– Неужели вы не доверяли ей с самого начала? – спросила шокированная Офелия. – Ей, вашей родной бабушке?!
Где-то рядом раздался механический гул, перешедший в звонкий щелчок.
– Подъемник для еды, – объяснил Торн.
Он резко встал, откинул деревянную створку в стене и вынул из люка поднос с алюминиевым кофейником.
– А можно мне капельку? – вырвалось у Офелии.
С тех пор как девушка попала на Полюс, она ужасно тосковала по настоящему кофе. Офелия не сразу заметила, что на подносе стоит всего одна чашка, но Торн уступил ее без единого слова. С учетом его характера, она сочла такой жест весьма благородным.
– Я тоже чуть было не погиб из-за этой старой лисы, – сказал он, наливая ей кофе.
Офелия подняла на него глаза. Поскольку она сидела, а он стоял, было от чего ощутить головокружение.
– Неужели она и вам хотела навредить?
– Она пыталась задушить меня подушкой, – невозмутимо ответил Торн. – К счастью, я оказался выносливей, чем она думала.

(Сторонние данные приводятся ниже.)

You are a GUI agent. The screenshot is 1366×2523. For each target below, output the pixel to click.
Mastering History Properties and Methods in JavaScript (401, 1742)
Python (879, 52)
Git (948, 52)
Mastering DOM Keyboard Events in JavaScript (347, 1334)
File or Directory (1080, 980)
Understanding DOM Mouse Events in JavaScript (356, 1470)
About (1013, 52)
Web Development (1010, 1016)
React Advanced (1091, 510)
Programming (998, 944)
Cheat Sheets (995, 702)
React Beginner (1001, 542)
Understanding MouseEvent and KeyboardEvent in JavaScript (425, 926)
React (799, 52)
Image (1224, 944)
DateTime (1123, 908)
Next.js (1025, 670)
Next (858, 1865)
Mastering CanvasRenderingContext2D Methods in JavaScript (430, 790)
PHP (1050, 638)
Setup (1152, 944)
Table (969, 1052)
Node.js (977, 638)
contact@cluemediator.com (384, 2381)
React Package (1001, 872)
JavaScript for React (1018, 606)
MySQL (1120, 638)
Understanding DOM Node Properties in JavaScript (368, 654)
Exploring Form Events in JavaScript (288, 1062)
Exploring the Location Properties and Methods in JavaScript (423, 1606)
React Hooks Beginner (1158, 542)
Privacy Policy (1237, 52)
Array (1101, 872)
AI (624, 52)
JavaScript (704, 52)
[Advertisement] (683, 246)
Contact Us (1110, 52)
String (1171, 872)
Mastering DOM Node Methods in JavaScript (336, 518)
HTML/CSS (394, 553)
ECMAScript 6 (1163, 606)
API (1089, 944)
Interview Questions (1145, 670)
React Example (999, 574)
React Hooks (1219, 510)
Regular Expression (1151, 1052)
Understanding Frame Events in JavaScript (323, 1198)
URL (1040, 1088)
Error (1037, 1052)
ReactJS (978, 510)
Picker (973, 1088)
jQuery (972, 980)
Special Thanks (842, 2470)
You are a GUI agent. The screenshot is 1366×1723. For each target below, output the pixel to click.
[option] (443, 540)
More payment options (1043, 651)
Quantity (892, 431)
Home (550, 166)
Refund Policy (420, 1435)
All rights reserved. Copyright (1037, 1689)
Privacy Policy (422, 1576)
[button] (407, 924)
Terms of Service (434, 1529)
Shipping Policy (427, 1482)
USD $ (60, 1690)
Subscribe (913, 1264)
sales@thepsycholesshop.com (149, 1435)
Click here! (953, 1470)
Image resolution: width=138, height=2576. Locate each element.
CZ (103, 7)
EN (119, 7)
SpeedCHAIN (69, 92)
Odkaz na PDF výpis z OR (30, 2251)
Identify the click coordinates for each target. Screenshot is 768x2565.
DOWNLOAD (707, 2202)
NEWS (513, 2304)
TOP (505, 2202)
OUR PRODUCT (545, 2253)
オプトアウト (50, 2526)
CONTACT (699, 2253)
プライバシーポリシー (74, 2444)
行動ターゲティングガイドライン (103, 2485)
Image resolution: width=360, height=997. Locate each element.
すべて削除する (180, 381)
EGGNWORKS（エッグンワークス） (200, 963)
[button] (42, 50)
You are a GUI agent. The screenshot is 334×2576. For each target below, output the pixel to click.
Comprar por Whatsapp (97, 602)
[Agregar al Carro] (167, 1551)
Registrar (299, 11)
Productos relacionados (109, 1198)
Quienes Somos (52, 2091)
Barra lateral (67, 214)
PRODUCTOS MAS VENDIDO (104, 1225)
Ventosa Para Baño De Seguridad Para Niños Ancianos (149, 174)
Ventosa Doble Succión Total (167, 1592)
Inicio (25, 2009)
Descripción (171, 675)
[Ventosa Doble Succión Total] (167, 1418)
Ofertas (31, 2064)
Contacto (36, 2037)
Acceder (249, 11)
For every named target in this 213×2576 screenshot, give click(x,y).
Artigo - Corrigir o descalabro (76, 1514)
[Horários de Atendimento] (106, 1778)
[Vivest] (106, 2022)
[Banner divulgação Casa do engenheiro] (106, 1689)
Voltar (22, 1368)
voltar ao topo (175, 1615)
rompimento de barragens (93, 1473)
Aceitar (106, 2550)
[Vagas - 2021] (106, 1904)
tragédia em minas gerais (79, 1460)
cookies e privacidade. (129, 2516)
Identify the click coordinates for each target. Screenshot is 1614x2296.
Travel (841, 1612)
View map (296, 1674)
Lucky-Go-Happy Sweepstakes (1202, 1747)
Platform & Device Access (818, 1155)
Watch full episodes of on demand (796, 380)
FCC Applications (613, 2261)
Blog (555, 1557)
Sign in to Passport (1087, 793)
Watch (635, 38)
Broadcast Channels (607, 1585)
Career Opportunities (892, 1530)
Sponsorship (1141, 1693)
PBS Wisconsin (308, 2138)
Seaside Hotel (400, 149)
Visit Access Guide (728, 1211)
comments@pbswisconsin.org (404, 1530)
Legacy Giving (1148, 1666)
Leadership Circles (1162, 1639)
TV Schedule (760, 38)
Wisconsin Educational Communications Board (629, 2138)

– И… сколько же вам было лет?
– Я только что родился.
Офелия пристально смотрела в чашку, чувствуя, как ее захлестывает гнев.
– Но это же чудовищно!
– Отчего же… обычная участь незаконнорожденных.
– И никто ничего не сказал, не предпринял? Как же Беренильда может терпеть рядом с собой эту женщину?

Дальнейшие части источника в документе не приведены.